WORK REQUIRED: The records below need retyping in full; give them again exactly.
▬▬▬▬▬▬▬▬▬▬
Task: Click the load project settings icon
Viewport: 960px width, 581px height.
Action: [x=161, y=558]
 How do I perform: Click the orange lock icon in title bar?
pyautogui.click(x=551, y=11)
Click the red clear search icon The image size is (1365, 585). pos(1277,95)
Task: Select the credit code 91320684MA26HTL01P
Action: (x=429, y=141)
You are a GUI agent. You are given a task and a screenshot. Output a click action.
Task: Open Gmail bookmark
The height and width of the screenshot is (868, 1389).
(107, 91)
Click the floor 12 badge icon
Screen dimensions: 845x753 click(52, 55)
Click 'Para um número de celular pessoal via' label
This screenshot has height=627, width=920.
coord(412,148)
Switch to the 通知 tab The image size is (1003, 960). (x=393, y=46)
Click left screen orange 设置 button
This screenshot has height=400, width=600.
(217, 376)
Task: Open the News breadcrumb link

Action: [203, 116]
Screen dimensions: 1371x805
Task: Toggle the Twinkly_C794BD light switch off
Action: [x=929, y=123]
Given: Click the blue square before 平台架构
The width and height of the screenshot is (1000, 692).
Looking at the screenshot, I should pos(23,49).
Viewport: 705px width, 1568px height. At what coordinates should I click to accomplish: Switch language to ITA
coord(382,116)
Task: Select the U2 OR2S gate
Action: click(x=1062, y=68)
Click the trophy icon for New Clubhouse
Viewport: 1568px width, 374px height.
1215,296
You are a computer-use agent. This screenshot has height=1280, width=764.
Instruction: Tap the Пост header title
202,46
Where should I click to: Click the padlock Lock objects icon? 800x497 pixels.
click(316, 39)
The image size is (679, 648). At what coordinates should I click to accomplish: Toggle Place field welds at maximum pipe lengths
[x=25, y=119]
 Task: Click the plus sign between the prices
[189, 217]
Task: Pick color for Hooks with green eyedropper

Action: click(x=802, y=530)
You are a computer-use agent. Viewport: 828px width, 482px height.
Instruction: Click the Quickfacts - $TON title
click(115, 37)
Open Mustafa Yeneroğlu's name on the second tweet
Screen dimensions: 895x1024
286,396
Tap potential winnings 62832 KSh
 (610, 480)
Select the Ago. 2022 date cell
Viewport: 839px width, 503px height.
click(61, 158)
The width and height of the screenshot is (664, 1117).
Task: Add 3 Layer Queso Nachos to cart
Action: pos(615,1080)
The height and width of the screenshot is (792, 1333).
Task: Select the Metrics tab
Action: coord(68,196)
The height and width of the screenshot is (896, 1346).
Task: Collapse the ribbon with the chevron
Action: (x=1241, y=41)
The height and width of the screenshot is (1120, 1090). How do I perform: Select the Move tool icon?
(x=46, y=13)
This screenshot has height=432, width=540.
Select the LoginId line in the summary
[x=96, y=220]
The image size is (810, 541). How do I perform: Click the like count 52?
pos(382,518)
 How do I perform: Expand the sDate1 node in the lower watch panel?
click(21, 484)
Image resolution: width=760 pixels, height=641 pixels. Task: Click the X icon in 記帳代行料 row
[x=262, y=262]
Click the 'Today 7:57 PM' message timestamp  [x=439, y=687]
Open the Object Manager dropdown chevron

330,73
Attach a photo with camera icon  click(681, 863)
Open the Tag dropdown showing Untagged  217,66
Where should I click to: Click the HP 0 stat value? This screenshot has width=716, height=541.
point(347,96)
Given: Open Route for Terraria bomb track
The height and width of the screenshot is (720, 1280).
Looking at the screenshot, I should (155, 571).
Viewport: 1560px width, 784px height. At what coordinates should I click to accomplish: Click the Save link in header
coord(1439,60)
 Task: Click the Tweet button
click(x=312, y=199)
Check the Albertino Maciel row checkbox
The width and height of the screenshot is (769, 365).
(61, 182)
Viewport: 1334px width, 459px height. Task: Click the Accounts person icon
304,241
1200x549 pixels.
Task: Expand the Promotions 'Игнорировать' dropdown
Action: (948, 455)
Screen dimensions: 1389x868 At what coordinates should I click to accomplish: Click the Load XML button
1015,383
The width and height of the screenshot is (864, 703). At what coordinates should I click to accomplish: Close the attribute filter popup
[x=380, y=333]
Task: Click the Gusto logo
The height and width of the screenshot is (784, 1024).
▬▬▬▬▬▬▬▬▬▬
RESULT FOR THIS TASK:
Task: Click the load project settings icon
Viewport: 960px width, 581px height.
Action: [x=161, y=558]
 How do I perform: Click the orange lock icon in title bar?
pyautogui.click(x=551, y=11)
Click the red clear search icon The image size is (1365, 585). pos(1277,95)
Task: Select the credit code 91320684MA26HTL01P
Action: (x=429, y=141)
You are a GUI agent. You are given a task and a screenshot. Output a click action.
Task: Open Gmail bookmark
The height and width of the screenshot is (868, 1389).
(107, 91)
Click the floor 12 badge icon
Screen dimensions: 845x753 click(52, 55)
Click 'Para um número de celular pessoal via' label
This screenshot has height=627, width=920.
coord(412,148)
Switch to the 通知 tab The image size is (1003, 960). (x=393, y=46)
Click left screen orange 设置 button
This screenshot has height=400, width=600.
(217, 376)
Task: Open the News breadcrumb link

Action: [203, 116]
Screen dimensions: 1371x805
Task: Toggle the Twinkly_C794BD light switch off
Action: [x=929, y=123]
Given: Click the blue square before 平台架构
The width and height of the screenshot is (1000, 692).
Looking at the screenshot, I should pos(23,49).
Viewport: 705px width, 1568px height. At what coordinates should I click to accomplish: Switch language to ITA
coord(382,116)
Task: Select the U2 OR2S gate
Action: click(x=1062, y=68)
Click the trophy icon for New Clubhouse
Viewport: 1568px width, 374px height.
1215,296
You are a computer-use agent. This screenshot has height=1280, width=764.
Instruction: Tap the Пост header title
202,46
Where should I click to: Click the padlock Lock objects icon? 800x497 pixels.
click(316, 39)
The image size is (679, 648). At what coordinates should I click to accomplish: Toggle Place field welds at maximum pipe lengths
[x=25, y=119]
 Task: Click the plus sign between the prices
[189, 217]
Task: Pick color for Hooks with green eyedropper

Action: click(x=802, y=530)
You are a computer-use agent. Viewport: 828px width, 482px height.
Instruction: Click the Quickfacts - $TON title
click(115, 37)
Open Mustafa Yeneroğlu's name on the second tweet
Screen dimensions: 895x1024
286,396
Tap potential winnings 62832 KSh
 (610, 480)
Select the Ago. 2022 date cell
Viewport: 839px width, 503px height.
click(61, 158)
The width and height of the screenshot is (664, 1117).
Task: Add 3 Layer Queso Nachos to cart
Action: pos(615,1080)
The height and width of the screenshot is (792, 1333).
Task: Select the Metrics tab
Action: coord(68,196)
The height and width of the screenshot is (896, 1346).
Task: Collapse the ribbon with the chevron
Action: (x=1241, y=41)
The height and width of the screenshot is (1120, 1090). How do I perform: Select the Move tool icon?
(x=46, y=13)
This screenshot has height=432, width=540.
Select the LoginId line in the summary
[x=96, y=220]
The image size is (810, 541). How do I perform: Click the like count 52?
pos(382,518)
 How do I perform: Expand the sDate1 node in the lower watch panel?
click(21, 484)
Image resolution: width=760 pixels, height=641 pixels. Task: Click the X icon in 記帳代行料 row
[x=262, y=262]
Click the 'Today 7:57 PM' message timestamp  [x=439, y=687]
Open the Object Manager dropdown chevron

330,73
Attach a photo with camera icon  click(681, 863)
Open the Tag dropdown showing Untagged  217,66
Where should I click to: Click the HP 0 stat value? This screenshot has width=716, height=541.
point(347,96)
Given: Open Route for Terraria bomb track
The height and width of the screenshot is (720, 1280).
Looking at the screenshot, I should (155, 571).
Viewport: 1560px width, 784px height. At what coordinates should I click to accomplish: Click the Save link in header
coord(1439,60)
 Task: Click the Tweet button
click(x=312, y=199)
Check the Albertino Maciel row checkbox
The width and height of the screenshot is (769, 365).
(61, 182)
Viewport: 1334px width, 459px height. Task: Click the Accounts person icon
304,241
1200x549 pixels.
Task: Expand the Promotions 'Игнорировать' dropdown
Action: (948, 455)
Screen dimensions: 1389x868 At what coordinates should I click to accomplish: Click the Load XML button
1015,383
The width and height of the screenshot is (864, 703). At what coordinates should I click to accomplish: Close the attribute filter popup
[x=380, y=333]
Task: Click the Gusto logo
The height and width of the screenshot is (784, 1024).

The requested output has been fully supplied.